Dans la deuxième moitié du 19e siècle, alors que s’affirmait une cartographie indépendante de la haute montagne qui conjuguait intérêt scientifique et souci esthétique dans une production originale et variée, la cartographie militaire connut une mutation majeure dans laquelle la défaite de 1870 joua un rôle fondamentale. Marquées par l’inutilité de la carte d’état-major pour les armées françaises face à une exploitation particulièrement efficace de la cartographie par les armées prussiennes, les autorités publiques et militaires se trouvèrent confrontées au délicat problème de l’actualité d’une carte, qui remettait profondément en cause leur conception fixiste de la cartographie : non seulement la carte pouvait être utilisée comme un outil, mais son efficacité procédait essentiellement de sa mise à jour régulière.

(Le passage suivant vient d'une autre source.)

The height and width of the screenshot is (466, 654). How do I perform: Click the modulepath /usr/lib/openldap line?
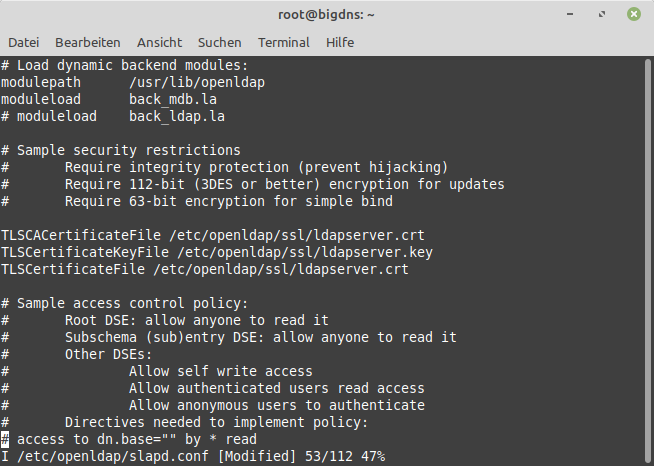(x=130, y=82)
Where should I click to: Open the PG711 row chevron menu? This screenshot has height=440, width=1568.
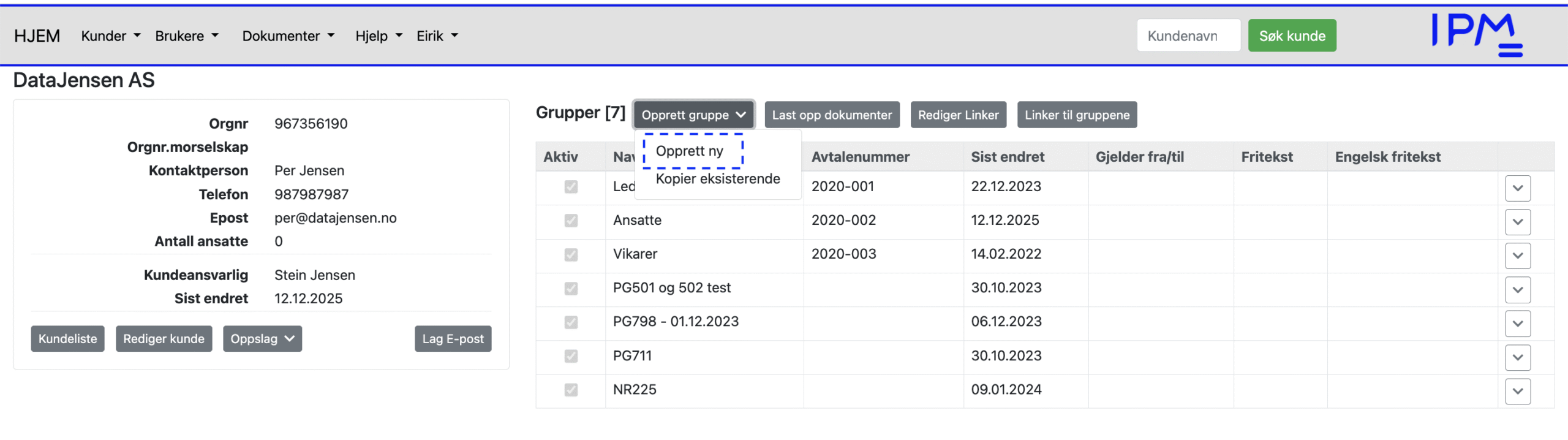point(1517,357)
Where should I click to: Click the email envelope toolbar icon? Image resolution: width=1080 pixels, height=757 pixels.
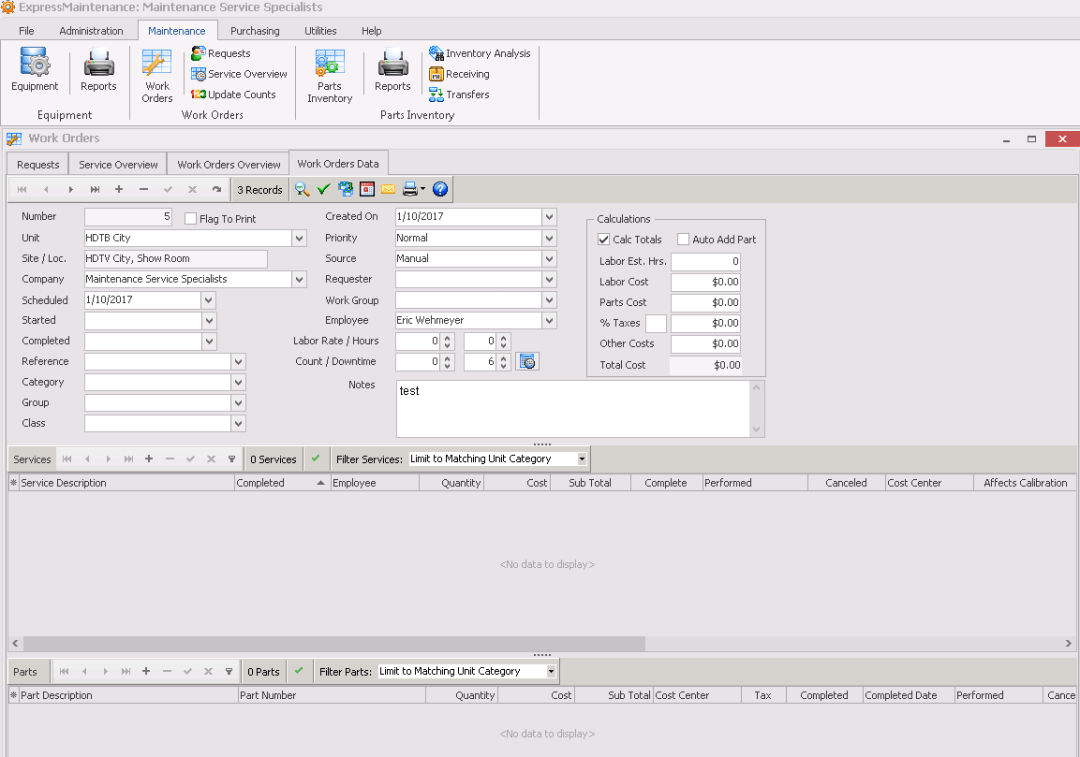388,189
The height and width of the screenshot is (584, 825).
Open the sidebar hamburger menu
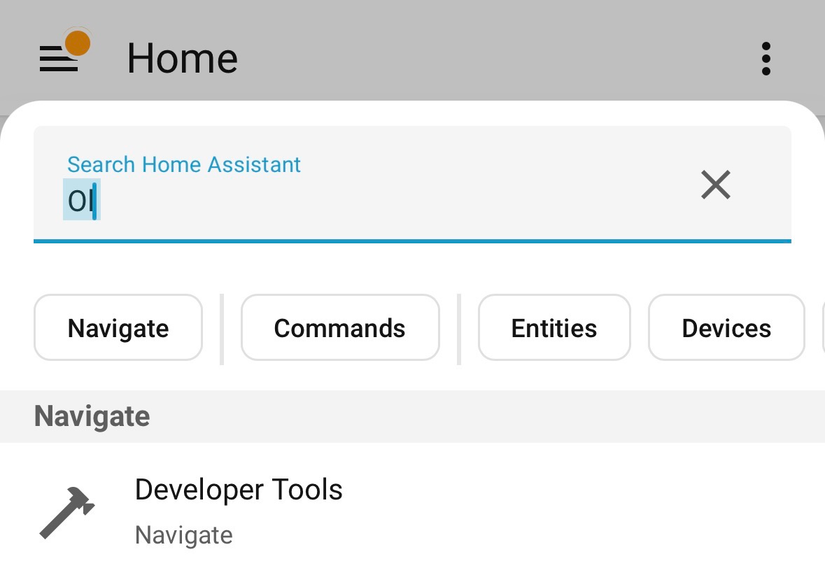pyautogui.click(x=60, y=58)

Le bouleversement conceptuel que constituait l’émergence d’une telle conception utilitariste au Dépôt de la guerre se traduisit par des changements institutionnels et techniques immédiatement consécutifs à la guerre de 1870, parmi lesquels la mise en place difficile d’une révision régulière de la carte de France. Il provoqua également une diversification de la production cartographique du service officiel, basée sur la reconnaissance de l’inadaptation de la carte d’état-major mais toujours motivée par les seuls besoins militaires, en particulier dans les Alpes où les années 1880 marquèrent une période de tension frontalière avec l’Italie. Finalement, l’approche résolument pratique de la topographie adoptée par les topographes du génie au sein du Dépôt des fortifications fut intégrée au service géographique autour d’un nouveau projet de carte de France au 1 : 50 000 : les difficultés budgétaires favorisèrent l’affirmation de l’autonomie du service géographique dont l’expertise technique fut confirmée au cours de la première guerre mondiale.